Ultimately, the racial disparity in the NFL has a lot to do with the fact the hiring is solely based on connections and who knows who. According to the 2020 NFL Gender and Racial Report Card, 30 of the 32 NFL teams have white ownership, and history has shown that these white owners tend, for the most part, to hire white individuals to occupy the various positions in their organization. Powers learned the importance of connections in the NFL firsthand, when he applied to become a scout for the San Francisco 49ers in 2018.

“When I was working in the [49ers] high school engagement program, Bill Walsh’s 19-year-old grandson joined the scouting department. How does a 19-year-old kid have the acumen and credentials to go be a scout at the NFL level? Well, he had the connections to get there,” Powers said. “He was able to jump that ladder and climb the ranks way higher than someone like myself, who has to go step by step, would be able to do.”
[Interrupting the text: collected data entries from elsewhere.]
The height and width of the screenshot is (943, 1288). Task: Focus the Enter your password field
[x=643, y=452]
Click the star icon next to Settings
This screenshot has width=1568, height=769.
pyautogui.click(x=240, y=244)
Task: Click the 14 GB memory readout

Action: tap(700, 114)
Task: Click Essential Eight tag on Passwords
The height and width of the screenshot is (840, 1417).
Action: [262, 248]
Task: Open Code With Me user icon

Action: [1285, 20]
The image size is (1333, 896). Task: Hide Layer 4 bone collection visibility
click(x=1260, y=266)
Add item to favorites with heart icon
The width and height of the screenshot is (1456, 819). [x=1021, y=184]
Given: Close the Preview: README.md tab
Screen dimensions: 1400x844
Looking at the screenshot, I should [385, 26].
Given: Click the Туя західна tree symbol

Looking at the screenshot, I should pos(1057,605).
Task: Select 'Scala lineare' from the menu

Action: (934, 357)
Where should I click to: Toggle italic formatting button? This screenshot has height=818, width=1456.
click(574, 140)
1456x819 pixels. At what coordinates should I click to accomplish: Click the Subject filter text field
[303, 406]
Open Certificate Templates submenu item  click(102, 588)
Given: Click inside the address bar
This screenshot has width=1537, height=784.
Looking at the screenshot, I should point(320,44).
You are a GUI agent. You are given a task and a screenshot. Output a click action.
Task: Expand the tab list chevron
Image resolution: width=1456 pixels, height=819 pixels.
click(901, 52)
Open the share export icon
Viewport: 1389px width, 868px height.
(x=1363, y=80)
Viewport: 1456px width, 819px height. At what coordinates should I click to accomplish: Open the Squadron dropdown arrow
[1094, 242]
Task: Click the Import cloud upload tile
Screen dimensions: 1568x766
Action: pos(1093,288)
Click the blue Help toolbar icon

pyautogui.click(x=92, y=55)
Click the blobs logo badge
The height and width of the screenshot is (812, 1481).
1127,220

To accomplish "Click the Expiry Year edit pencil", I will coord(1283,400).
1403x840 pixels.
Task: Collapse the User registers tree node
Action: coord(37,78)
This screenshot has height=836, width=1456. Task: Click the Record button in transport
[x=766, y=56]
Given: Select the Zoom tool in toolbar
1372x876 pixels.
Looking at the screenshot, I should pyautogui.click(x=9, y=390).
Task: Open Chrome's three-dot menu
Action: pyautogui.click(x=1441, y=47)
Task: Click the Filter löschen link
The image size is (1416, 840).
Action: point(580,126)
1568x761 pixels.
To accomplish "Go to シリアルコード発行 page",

To Brian, this exclusivity and the fact that the coaches are selected from the same network of relationships over and over again is a huge impediment to the NFL’s efforts to promote diversity.

“You typically get this select club of 80 coaches or so that people pick and choose from to be their head coaches. We really need to try to mix that up: expanding beyond the initial 80 or so candidates is really crucial in trying to level the playing field, so that people from other positions, that weren’t given the same advantages, can have the opportunity to be a head coach,” Brian said. “I feel like there are a lot of qualified minorities out there who would be great head coaches, but haven’t been given the opportunity to do so.”

As Brian puts it, if NFL teams and owners continue to rely so heavily on these types of connections when hiring, the racial disparity present in the league now will persist. In addition to expanding the “coaching pool,” Brian believes that the league must closely monitor the effects of the rules they implement and make modifications when necessary if they wish to cause concrete change.

“These rules require revisiting if the league wants to prove their intent. You can’t just implement one rule and say, ‘Oh, look at how much we did,’” he said. “Every few years, you have to go back and see how this rule has helped since we implemented it, what can we do to further it, and looking at, not just the intentions, but also the consequences as well, because those are equally important.”